In a recent preclinical study where orally available galectin-3 inhibitors were developed and optimized for the treatment of fibrotic disease, GB1211 was identified as a highly selective galectin-3 inhibitor, with a favorable safety profile against a panel of different targets including enzymes, receptors, and ion channels [27]. In the same study, GB1211 exhibited promise as a therapeutic agent in fibrotic disease by inhibiting TGFβ-induced fibrosis gene expression in vitro in a human liver stellate cell line and reducing fibrosis in vivo in murine models of liver (CCl4-induced) and lung (bleomycin-induced) fibrosis. GB1211 also potently inhibited galectin-3 expression on human macrophages in vitro indicating a potential for wider use. In further preclinical studies, a structurally similar galectin-3 inhibitor, GB1107, inhibited lung adenocarcinoma growth and metastasis, and augmented the tumor response to programmed death-ligand 1 blockade [7]. GB1107 has also been shown to inhibit tumor growth in orthotopic gastric cancer-bearing mice by significantly reducing STAT3 and β-catenin activation [35]. Therefore, the high selectivity of GB1211 and therapeutic effect observed by Zetterberg et al. [27], along with the safety and PK findings reported here, suggest GB1211 may be an advantageous treatment option for fibrotic disease, cancer and other galectin-3-mediated conditions.

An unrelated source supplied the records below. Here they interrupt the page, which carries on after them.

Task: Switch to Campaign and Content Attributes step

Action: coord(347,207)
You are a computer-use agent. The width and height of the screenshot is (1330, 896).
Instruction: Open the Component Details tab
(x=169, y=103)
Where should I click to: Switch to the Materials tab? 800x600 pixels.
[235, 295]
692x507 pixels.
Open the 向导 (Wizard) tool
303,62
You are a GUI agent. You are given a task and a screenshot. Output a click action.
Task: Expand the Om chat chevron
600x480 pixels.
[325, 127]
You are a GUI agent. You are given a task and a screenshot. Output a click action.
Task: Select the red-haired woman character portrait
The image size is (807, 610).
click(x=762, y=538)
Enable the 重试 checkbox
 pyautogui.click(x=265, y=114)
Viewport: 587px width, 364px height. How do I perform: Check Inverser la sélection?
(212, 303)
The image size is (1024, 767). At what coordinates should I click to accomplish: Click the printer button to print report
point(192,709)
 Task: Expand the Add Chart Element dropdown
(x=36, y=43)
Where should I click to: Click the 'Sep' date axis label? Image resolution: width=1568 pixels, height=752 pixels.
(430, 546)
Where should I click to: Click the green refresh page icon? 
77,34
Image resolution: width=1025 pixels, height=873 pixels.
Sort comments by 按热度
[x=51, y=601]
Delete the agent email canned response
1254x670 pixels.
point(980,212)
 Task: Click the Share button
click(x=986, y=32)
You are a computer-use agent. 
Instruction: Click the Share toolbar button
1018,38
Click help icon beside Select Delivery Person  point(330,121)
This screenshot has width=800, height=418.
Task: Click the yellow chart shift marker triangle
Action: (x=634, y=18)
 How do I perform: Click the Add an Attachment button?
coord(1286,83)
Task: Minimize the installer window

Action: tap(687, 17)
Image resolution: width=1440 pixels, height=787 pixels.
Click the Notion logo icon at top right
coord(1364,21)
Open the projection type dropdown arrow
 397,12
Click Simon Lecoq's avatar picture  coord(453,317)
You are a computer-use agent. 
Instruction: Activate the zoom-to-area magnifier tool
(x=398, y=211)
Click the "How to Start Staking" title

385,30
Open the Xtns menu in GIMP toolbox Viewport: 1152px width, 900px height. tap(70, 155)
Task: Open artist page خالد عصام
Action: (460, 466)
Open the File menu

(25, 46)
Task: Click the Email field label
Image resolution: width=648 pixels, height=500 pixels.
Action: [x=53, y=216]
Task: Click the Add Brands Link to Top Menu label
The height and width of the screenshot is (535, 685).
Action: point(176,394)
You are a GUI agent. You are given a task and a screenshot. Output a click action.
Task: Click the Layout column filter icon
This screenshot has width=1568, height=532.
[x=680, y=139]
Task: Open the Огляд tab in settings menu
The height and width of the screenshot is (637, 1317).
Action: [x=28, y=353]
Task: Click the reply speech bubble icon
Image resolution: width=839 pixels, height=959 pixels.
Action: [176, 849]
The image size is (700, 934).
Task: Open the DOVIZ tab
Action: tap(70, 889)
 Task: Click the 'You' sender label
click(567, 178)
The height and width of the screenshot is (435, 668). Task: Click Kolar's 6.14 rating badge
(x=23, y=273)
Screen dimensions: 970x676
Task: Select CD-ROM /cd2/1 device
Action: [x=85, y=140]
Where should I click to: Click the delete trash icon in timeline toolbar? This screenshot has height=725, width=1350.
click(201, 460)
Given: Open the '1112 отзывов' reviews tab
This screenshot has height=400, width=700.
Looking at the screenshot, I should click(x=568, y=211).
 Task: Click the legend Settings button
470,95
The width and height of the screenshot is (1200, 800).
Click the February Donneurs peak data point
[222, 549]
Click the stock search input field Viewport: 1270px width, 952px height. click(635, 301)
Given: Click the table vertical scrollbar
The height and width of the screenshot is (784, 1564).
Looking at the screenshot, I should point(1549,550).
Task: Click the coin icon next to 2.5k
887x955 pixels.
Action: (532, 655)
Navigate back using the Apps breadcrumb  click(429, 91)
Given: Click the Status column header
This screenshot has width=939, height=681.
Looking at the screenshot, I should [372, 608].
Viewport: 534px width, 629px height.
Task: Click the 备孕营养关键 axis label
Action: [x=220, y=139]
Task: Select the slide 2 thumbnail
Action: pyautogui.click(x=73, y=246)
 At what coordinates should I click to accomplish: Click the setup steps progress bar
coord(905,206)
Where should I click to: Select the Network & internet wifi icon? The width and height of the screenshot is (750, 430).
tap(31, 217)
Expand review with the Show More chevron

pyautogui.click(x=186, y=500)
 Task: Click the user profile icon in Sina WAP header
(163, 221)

Inhibition of galectin-3 with GB1211 was not related to any treatment- or dose-related trends and there were no clinically significant safety or tolerability findings. GB1211 displayed favorable PK properties, with low to moderate variability of systemic exposure and minor food-effect on drug disposition. GB1211 is the first orally bioavailable small molecule galectin-3 inhibitor and is a potential novel treatment for diseases associated with high galectin-3 levels. These findings support further clinical development of GB1211.